Y a propósito, dice el mencionado jurisconsulto que en los puntos acordados se habla de “sanciones” como la restricción de movimiento a áreas geográficas (ciudades o regiones) y ejecución de trabajo social -con lo cual se los premia porque serán los que administren los ingentes recursos que el gobierno le dará a las Farc para que “inviertan” en esos lugares- y no de penas, que es lo que exige la Corte Penal Internacional. Y el colmo de colmos: los “sancionados, que son autores de crímenes de guerra y de lesa humanidad, no perderán sus derechos políticos, incluso durante el lapso de su “sanción”, sino que podrán ser elegidos para cargos públicos. A la sociedad internacional le están vendiendo la idea de que están cumpliendo con los tratados firmados por el país, algo que, por supuesto, los expertos no se tragarán. 


Luego, está el concepto de “culpa colectiva”, que es la admisión de un grupo de que ha cometido serias violaciones al Derecho Internacional Humanitario. En el derecho penal no hay culpas colectivas sino individuales; y en los planos moral y político, una culpa tal sirve para estigmatizar a gremios, sectores poblacionales, asociaciones de víctimas, etc., que no aceptaron, no se sometieron y resistieron las atrocidades de la guerrilla.


Los jueces del Tribunal para la Paz y de las Salas y miembros de todos los organismos que crea el acuerdo, serán nombrados paritariamente entre el gobierno y las Farc, mediante el mecanismo de poner cada uno el mismo número de magistrados y luego éstos, elegir los que falten. ¡Los victimarios escogiendo a sus jueces!  y ¡los de sus enemigos y contradictores!  Y ¿cómo les parece la Comisión de la verdad? Tres por el gobierno de Santos y su hermano Enrique, tres por las Farc y tres que los comisionados nombrados por ellos, seleccionan. Entenderán ustedes, cuál será la verdad que saldrá de allí. Se escribirá una nueva historia de las víctimas, hecha por los victimarios.

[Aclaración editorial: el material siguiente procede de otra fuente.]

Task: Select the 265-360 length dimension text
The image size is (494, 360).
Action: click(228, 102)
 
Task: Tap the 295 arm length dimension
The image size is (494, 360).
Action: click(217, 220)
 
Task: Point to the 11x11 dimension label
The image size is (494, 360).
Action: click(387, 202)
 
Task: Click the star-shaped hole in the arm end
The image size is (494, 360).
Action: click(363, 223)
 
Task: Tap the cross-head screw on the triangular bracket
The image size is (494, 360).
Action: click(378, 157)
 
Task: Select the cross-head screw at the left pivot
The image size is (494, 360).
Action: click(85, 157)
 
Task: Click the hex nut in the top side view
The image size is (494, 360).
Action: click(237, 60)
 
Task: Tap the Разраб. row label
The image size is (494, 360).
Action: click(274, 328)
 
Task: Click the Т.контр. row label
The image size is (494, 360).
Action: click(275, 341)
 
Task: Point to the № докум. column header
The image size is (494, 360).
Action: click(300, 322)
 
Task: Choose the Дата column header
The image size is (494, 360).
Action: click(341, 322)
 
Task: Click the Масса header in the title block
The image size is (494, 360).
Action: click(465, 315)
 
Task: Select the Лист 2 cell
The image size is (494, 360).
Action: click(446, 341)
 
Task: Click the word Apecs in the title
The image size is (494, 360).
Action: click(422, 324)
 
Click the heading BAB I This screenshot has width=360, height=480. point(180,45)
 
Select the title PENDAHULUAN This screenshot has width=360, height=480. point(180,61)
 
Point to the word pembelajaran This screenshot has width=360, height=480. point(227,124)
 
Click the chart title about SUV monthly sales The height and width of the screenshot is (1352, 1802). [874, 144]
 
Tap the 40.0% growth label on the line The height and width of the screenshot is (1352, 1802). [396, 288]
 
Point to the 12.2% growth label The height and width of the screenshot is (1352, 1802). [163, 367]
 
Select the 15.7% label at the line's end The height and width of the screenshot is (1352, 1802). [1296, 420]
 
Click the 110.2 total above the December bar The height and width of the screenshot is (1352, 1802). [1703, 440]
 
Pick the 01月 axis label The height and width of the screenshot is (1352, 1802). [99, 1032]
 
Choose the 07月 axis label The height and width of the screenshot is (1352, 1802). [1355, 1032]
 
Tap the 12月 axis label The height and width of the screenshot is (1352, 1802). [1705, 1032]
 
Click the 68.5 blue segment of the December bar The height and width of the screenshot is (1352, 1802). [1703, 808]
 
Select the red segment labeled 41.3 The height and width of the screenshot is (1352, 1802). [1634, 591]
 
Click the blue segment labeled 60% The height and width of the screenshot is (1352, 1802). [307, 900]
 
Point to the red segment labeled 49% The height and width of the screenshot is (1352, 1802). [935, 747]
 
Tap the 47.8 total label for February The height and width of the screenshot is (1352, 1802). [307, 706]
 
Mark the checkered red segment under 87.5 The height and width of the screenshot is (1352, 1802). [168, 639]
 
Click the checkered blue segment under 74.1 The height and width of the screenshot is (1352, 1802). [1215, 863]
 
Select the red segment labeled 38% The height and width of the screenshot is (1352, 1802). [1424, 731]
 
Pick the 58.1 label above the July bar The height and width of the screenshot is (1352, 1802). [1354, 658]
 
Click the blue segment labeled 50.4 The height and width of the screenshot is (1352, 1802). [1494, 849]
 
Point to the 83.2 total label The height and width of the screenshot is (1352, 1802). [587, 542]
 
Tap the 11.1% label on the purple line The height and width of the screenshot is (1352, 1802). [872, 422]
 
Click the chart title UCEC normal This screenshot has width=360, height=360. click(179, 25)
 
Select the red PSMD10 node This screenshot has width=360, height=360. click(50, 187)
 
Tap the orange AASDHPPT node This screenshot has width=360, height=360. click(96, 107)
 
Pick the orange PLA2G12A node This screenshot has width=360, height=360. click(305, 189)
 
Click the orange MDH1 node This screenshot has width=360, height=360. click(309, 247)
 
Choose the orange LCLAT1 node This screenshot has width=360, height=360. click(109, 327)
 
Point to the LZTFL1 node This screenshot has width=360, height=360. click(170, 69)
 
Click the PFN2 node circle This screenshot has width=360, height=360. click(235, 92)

Y claro, queda abierta la puerta para que la Sala de Indultos haga su trabajo, después de que el “congresito” o Santos con las facultades omnímodas que se le otorgarán, hagan el suyo, declarando como conexos a los delitos políticos, al narcotráfico, la minería ilegal y el secuestro, para dejar en libertad a los responsables de estos crímenes que financian la actividad del terrorismo, que es el método con el cual las Farc han hecho lo que ellos laman “política”.


Ya lo ven. Que las fiestas de fin de año no nos lleven a perder la noción de la realidad que nos están cocinando.